-- ESTRATTO DEL DOCUMENTO --
* * *

È in corso una battaglia che è anche mediatica e culturale. Tra le varie armi, ci sono i libri. Non restiamo disarmati di fronte all’arroganza e alla disinformazione dei nostri avversari. Indice degli articoli sulla guerra in Ucraina.
Cosa sta accadendo veramente in Ucraina.
Pagine libere contro le menzogne occidentaliste
È vero, verissimo che, come dice il Vangelo di Giovanni, la verità ci fa liberi. Liberi di conoscere, innanzi tutto, liberi di sapere, di giudicare, di informare gli altri. Sulla storia dell’Ucraina, sul conflitto in corso, sulle sue cause remote e prossime, su ciò che veramente è accaduto e tuttora accade, su chi è l’aggressore e chi l’aggredito, su chi sono le vittime e chi i carnefici, grava una pesantissima cappa di disinformazione, di diffamazioni, di menzogne, di censure delle fonti informative. I mandanti di questo assassinio della verità sono gli Usa e quell’innaturale alleanza che è la Nato. Gli esecutori sono l’Unione Europea, quel che resta dei governi nazionali, i media di tutti i generi, tutto l’apparato dell’egemonia culturale liberal.
Certo, talvolta qualche notizia sgradita ai mondialisti russofobi di Kiev, di Bruxelles e di Washington riesce a filtrare, con difficoltà e quasi sempre subito silenziata. Qualche quotidiano ha raccontato, sia pure in poche righe, della persecuzione in atto in Ucraina contro la Chiesa Ortodossa, con monasteri e chiese perquisite e occupate, sacerdoti arrestati, rischio concreto di essere messa fuori legge. E la situazione peggiora di giorno in giorno. È grazie ai reportage del giornalista indipendente Giorgio Bianchi che sappiamo che la città di Donetsk, capitale dell’omonima repubblica russofona resasi indipendente dal feroce regime di Kiev che, dal 2014, dopo il colpo di stato di Maidan, aveva iniziato un sistematico genocidio delle popolazioni russe (circola la cifra di 14.000 russofoni assassinati) è quasi completamente distrutta, ridotta a una città fantasma per i continui bombardamenti ucraini.
È filtrata qualche notizia sulle uccisioni, da parte delle milizie ucraine nelle zone rioccupate, dei cosiddetti “collaborazionisti”, cioè russi che vogliono vivere liberamente da russi. L’esercito di Kiev impedisce ai giornalisti di accedere alle zone rioccupate per molti giorni, in modo da consentire agli agenti dei servizi di svolgere il loro sporco lavoro senza testimoni scomodi.

* * *

-- DATI FORNITI --
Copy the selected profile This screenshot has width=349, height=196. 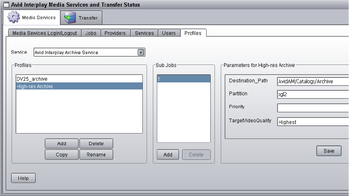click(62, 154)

* * *

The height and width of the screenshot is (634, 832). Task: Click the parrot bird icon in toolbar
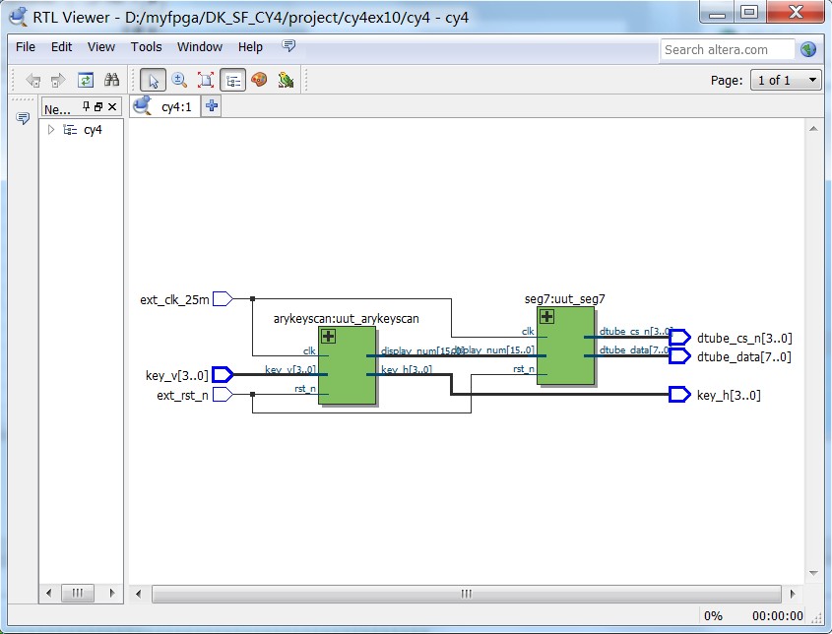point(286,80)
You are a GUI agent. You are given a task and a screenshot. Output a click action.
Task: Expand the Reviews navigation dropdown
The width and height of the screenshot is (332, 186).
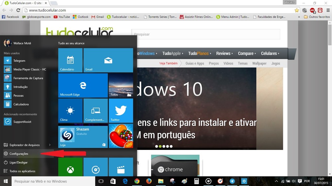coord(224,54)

* * *

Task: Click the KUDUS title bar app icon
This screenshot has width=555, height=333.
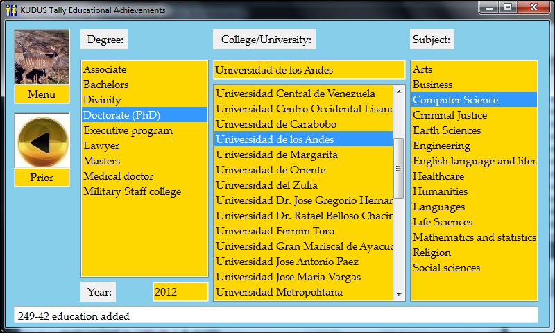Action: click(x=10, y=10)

* * *

-- COMPITO ASSEGNATO --
Estrai dal testo sulla guerra in Ucraina il passo che comincia con le parole "Cosa sta accadendo" e termina dopo "dell’egemonia culturale liberal.".

-- RISPOSTA AL COMPITO --
Cosa sta accadendo veramente in Ucraina.
Pagine libere contro le menzogne occidentaliste
È vero, verissimo che, come dice il Vangelo di Giovanni, la verità ci fa liberi. Liberi di conoscere, innanzi tutto, liberi di sapere, di giudicare, di informare gli altri. Sulla storia dell’Ucraina, sul conflitto in corso, sulle sue cause remote e prossime, su ciò che veramente è accaduto e tuttora accade, su chi è l’aggressore e chi l’aggredito, su chi sono le vittime e chi i carnefici, grava una pesantissima cappa di disinformazione, di diffamazioni, di menzogne, di censure delle fonti informative. I mandanti di questo assassinio della verità sono gli Usa e quell’innaturale alleanza che è la Nato. Gli esecutori sono l’Unione Europea, quel che resta dei governi nazionali, i media di tutti i generi, tutto l’apparato dell’egemonia culturale liberal.